JAKARTA (Reuters) - Indonesia’s economic growth likely slowed to the weakest in 18 years in the first quarter, but there is probably worse to come during the rest of 2020 due to the impact of the coronavirus pandemic, a Reuters poll found.
The median forecast of 15 analysts in a Reuters poll was for Southeast Asia’s largest economy to expand 4.04% from a year earlier, compared with 4.97% in the previous quarter.
If the forecast is correct, it would by Indonesia’s slowest growth rate since the second quarter of 2002, based on the OECD data.
The forecast was also below both the government’s prediction for growth of between 4.5%-4.7% and the central bank’s for 4.3%.
Widespread travel curbs, shutdowns of schools and businesses as well as falling global trade were expected to hurt Indonesia even further in coming quarters, with the poll’s median for 2020 GDP growth at 2.3%, the lowest in more than two decades, and compared with 5% last year.
The government’s prediction for 2020 growth is also 2.3%.
“Consumption and investment declined although we had only begun social restrictions in mid-March. Meanwhile, tourism had already been affected since February,” Josua Pardede, an economist with Bank Permata, said, listing manufacturing, mining and transportation among the sectors suffering.
Coronavirus infections in Indonesia have surged to more than 10,000, with 792 deaths, in about two months since it confirmed its first cases in early March.
Authorities have sought to cushion the economic impact of the pandemic by rolling out $25 billion economic stimulus that includes corporate tax breaks and subsidies on interest payments for small firms.
The central bank has cut interest rates twice this year, on top of 2019’s four cuts, and injected more than 500 trillion rupiah ($33.73 billion) into the financial system.

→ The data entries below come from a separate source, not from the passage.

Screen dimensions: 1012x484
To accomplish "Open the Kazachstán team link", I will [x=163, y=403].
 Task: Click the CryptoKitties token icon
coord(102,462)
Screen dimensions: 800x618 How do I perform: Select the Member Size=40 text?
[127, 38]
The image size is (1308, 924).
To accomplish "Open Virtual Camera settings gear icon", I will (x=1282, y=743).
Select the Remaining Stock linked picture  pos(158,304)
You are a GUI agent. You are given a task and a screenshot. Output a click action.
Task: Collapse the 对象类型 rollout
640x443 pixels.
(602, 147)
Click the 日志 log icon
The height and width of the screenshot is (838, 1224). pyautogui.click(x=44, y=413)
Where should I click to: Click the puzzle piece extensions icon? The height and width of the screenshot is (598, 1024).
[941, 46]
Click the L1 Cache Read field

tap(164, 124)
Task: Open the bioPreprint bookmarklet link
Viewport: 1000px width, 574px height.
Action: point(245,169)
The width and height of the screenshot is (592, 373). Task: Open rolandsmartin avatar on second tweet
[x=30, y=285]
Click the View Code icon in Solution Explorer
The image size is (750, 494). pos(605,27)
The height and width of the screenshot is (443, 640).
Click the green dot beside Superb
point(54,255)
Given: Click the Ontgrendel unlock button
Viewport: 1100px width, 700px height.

Still, Bank Indonesia sees the economy registering nearly flat growth of 0.4% in the April-June quarter, when the country’s COVID-19 task force expects the outbreak to peak. The central bank then seeds growth picking up in the third and fourth quarters.
“Our economic growth projection really depends on the model of how we’re affected by COVID, the impact of COVID on the health sector and how long this is affecting our society,” Finance Minister Sri Mulyani Indrawati told parliament on Thursday.
“Therefore, making a projection today is something that is very risky because nobody knows what will happen,” she added.